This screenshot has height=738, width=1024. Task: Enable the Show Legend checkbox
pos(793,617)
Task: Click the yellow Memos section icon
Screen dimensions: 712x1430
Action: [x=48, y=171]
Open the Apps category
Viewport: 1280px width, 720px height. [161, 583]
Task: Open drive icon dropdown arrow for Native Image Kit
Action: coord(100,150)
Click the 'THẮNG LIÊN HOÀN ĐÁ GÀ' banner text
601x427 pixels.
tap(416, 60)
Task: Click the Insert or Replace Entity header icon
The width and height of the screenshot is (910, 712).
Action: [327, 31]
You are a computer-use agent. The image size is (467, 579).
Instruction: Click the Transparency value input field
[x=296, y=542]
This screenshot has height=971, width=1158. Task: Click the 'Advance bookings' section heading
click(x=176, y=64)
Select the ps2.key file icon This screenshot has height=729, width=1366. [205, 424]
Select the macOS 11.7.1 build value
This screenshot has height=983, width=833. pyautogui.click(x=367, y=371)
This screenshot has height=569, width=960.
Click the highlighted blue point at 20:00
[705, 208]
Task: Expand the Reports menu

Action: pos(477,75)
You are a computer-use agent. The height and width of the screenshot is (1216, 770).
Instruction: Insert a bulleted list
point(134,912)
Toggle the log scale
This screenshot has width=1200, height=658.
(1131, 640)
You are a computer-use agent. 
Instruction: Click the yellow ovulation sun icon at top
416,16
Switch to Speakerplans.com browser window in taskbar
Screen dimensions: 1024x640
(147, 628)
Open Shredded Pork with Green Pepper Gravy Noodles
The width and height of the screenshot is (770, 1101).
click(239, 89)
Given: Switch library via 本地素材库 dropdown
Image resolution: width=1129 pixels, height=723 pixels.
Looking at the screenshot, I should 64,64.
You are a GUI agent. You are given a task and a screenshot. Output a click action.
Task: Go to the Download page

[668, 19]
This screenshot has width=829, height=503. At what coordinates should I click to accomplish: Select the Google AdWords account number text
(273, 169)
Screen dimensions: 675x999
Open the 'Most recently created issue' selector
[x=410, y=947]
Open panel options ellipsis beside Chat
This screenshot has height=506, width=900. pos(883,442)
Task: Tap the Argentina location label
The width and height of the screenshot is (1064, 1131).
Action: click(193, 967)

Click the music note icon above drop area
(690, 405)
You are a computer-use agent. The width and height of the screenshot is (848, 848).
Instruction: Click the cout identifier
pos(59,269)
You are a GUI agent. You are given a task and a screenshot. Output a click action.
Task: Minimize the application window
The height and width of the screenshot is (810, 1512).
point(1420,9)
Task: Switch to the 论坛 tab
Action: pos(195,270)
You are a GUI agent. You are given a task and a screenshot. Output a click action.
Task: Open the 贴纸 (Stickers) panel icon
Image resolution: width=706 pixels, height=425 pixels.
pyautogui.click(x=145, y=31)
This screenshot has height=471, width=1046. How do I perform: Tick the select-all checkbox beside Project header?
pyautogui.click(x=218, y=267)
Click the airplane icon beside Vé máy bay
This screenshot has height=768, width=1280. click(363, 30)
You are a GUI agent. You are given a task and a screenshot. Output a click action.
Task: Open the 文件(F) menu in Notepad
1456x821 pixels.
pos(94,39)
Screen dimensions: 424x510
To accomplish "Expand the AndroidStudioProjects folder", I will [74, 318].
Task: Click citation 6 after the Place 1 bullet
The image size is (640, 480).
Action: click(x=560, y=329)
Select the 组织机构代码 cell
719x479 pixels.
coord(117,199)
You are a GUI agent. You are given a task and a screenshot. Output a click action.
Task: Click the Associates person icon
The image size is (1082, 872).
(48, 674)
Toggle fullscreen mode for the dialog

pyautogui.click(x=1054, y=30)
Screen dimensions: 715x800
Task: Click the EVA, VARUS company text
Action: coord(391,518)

********

Directions:
When you answer, repeat all of the material exactly as given.

Answer section:
This screenshot has height=738, width=1024. Task: Enable the Show Legend checkbox
pos(793,617)
Task: Click the yellow Memos section icon
Screen dimensions: 712x1430
Action: [x=48, y=171]
Open the Apps category
Viewport: 1280px width, 720px height. [161, 583]
Task: Open drive icon dropdown arrow for Native Image Kit
Action: coord(100,150)
Click the 'THẮNG LIÊN HOÀN ĐÁ GÀ' banner text
601x427 pixels.
tap(416, 60)
Task: Click the Insert or Replace Entity header icon
The width and height of the screenshot is (910, 712).
Action: [327, 31]
You are a computer-use agent. The image size is (467, 579).
Instruction: Click the Transparency value input field
[x=296, y=542]
This screenshot has height=971, width=1158. Task: Click the 'Advance bookings' section heading
click(x=176, y=64)
Select the ps2.key file icon This screenshot has height=729, width=1366. [205, 424]
Select the macOS 11.7.1 build value
This screenshot has height=983, width=833. pyautogui.click(x=367, y=371)
This screenshot has height=569, width=960.
Click the highlighted blue point at 20:00
[705, 208]
Task: Expand the Reports menu

Action: pos(477,75)
You are a computer-use agent. The height and width of the screenshot is (1216, 770).
Instruction: Insert a bulleted list
point(134,912)
Toggle the log scale
This screenshot has width=1200, height=658.
(1131, 640)
You are a computer-use agent. 
Instruction: Click the yellow ovulation sun icon at top
416,16
Switch to Speakerplans.com browser window in taskbar
Screen dimensions: 1024x640
(147, 628)
Open Shredded Pork with Green Pepper Gravy Noodles
The width and height of the screenshot is (770, 1101).
click(239, 89)
Given: Switch library via 本地素材库 dropdown
Image resolution: width=1129 pixels, height=723 pixels.
Looking at the screenshot, I should 64,64.
You are a GUI agent. You are given a task and a screenshot. Output a click action.
Task: Go to the Download page

[668, 19]
This screenshot has width=829, height=503. At what coordinates should I click to accomplish: Select the Google AdWords account number text
(273, 169)
Screen dimensions: 675x999
Open the 'Most recently created issue' selector
[x=410, y=947]
Open panel options ellipsis beside Chat
This screenshot has height=506, width=900. pos(883,442)
Task: Tap the Argentina location label
The width and height of the screenshot is (1064, 1131).
Action: click(193, 967)

Click the music note icon above drop area
(690, 405)
You are a computer-use agent. The width and height of the screenshot is (848, 848).
Instruction: Click the cout identifier
pos(59,269)
You are a GUI agent. You are given a task and a screenshot. Output a click action.
Task: Minimize the application window
The height and width of the screenshot is (810, 1512).
point(1420,9)
Task: Switch to the 论坛 tab
Action: pos(195,270)
You are a GUI agent. You are given a task and a screenshot. Output a click action.
Task: Open the 贴纸 (Stickers) panel icon
Image resolution: width=706 pixels, height=425 pixels.
pyautogui.click(x=145, y=31)
This screenshot has height=471, width=1046. How do I perform: Tick the select-all checkbox beside Project header?
pyautogui.click(x=218, y=267)
Click the airplane icon beside Vé máy bay
This screenshot has height=768, width=1280. click(363, 30)
You are a GUI agent. You are given a task and a screenshot. Output a click action.
Task: Open the 文件(F) menu in Notepad
1456x821 pixels.
pos(94,39)
Screen dimensions: 424x510
To accomplish "Expand the AndroidStudioProjects folder", I will [74, 318].
Task: Click citation 6 after the Place 1 bullet
The image size is (640, 480).
Action: click(x=560, y=329)
Select the 组织机构代码 cell
719x479 pixels.
coord(117,199)
You are a GUI agent. You are given a task and a screenshot. Output a click action.
Task: Click the Associates person icon
The image size is (1082, 872).
(48, 674)
Toggle fullscreen mode for the dialog

pyautogui.click(x=1054, y=30)
Screen dimensions: 715x800
Task: Click the EVA, VARUS company text
Action: coord(391,518)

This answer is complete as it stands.